Mike Pompeo makes first visit by US top diplomat to Golan Heights
The tour came after Pompeo visited the Israeli settlement of Psagot in the illegally occupied West Bank.
Mike Pompeo became the first US secretary of state to visit the occupied Golan Heights, a territory Israel captured from Syria in the 1967 Six Day War in a move that was not recognised by the international community.
Pompeo toured on Thursday parts of the disputed territory on Israel’s border with Syria under heavy security with Israeli Foreign Minister Gabi Ashkenazi.
“You can’t stand here and stare out at what’s across the border and deny the central thing that President Donald Trump recognised, what the previous presidents have refused to do,” Pompeo said.
The US secretary of state referred to Trump’s controversial decision in 2019 to recognise Israeli sovereignty in the area, a move that was decried by the international community and by Syria which defined it a “blatant attack”.
Pompeo condemned what he described as calls from “the salons in Europe and in the elite institutions in America,” for Israel to return the Golan to Syria.
“This is a part of Israel,” he said. “Imagine with (Syrian President Bashar) al-Assad in control of this place, the risk of the harm to the West and to Israel,” he added.
The Syrian government condemned the visit as “provocative”.
“Pompeo’s visit is a provocative step before the end of the Trump administration’s term, and a flagrant violation of the sovereignty of the Syrian Arab Republic,” said a foreign ministry statement, carried by state news agency SANA.

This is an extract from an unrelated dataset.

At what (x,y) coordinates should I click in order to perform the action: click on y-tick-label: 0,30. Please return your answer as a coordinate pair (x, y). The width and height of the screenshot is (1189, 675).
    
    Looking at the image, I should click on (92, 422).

Earlier in the day Pompeo had visited the Israeli settlement of Psagot in the illegally occupied West Bank, becoming the first top diplomat from the US to do so.
Psagot is built on agricultural lands belonging to Ramallah’s twin city of al-Bireh.
“Many of the residents don’t have access to their farmlands – some of which is being used for the winery that Pompeo [will] visit,” Al Jazeera’s Harry Fawcett said, reporting from al-Bireh.
Dozens of Palestinians demonstrated outside the settlement and Israeli soldiers responded with tear gas.
The Psagot winery is part of a sprawling network of Israeli settlements in the West Bank that are considered illegal under international law and a major obstacle in peace negotiations.
But the US broke from the international community consensus and announced that it no longer considers the settlements as unlawful.
“During a news conference earlier on Thursday with Prime Minister Benjamin Netanyahu he again reiterated that, saying settlements could be done in a lawful, appropriate and proper way,” Fawcett said.
“And so he is coming to the settlement to emphasise that.”
Pompeo had no scheduled meetings with Palestinian leaders, who have strongly rejected Trump’s stance on the decades-old conflict, including Washington’s recognition of Jerusalem as the Israeli capital.
Hanan Ashrawi, a member of the Palestine Liberation Organization (PLO) Executive Committee, said Pompeo is “trespassing on Palestinian land stolen by Israel” and “has done enough damage”.
Both @SecPompeo & @USAmbIsrael are trespassing on Palestinian land stolen by Israel for its illegal settler-colonial enterprise. You've done a lot of damage already. Just go away! #FreePalestine https://t.co/OAhdhqfnqL
— Hanan Ashrawi (@DrHananAshrawi) November 18, 2020
In the news conference with Netanyahu, Pompeo also announced the US will label the Boycott, Divestment, Sanctions (BDS) campaign, which seeks to isolate Israel over its treatment of the Palestinians, as “anti-Semitic”.
He also said government support for any organisations taking part in BDS will be cut off – a step that could deny funding to Palestinian and international human rights groups.
Washington “will regard the global anti-Israel BDS campaign as anti-Semitic … We want to stand with all other nations that recognise the BDS movement for the cancer that it is,” Pompeo said.
For his part, Netanyahu said the Israel-US alliance had reached “unprecedented heights” under the Trump administration, and thanked it for moving its embassy to Jerusalem, abandoning the US position that Israeli settlements are contrary to international law, and taking a hard line against Iran.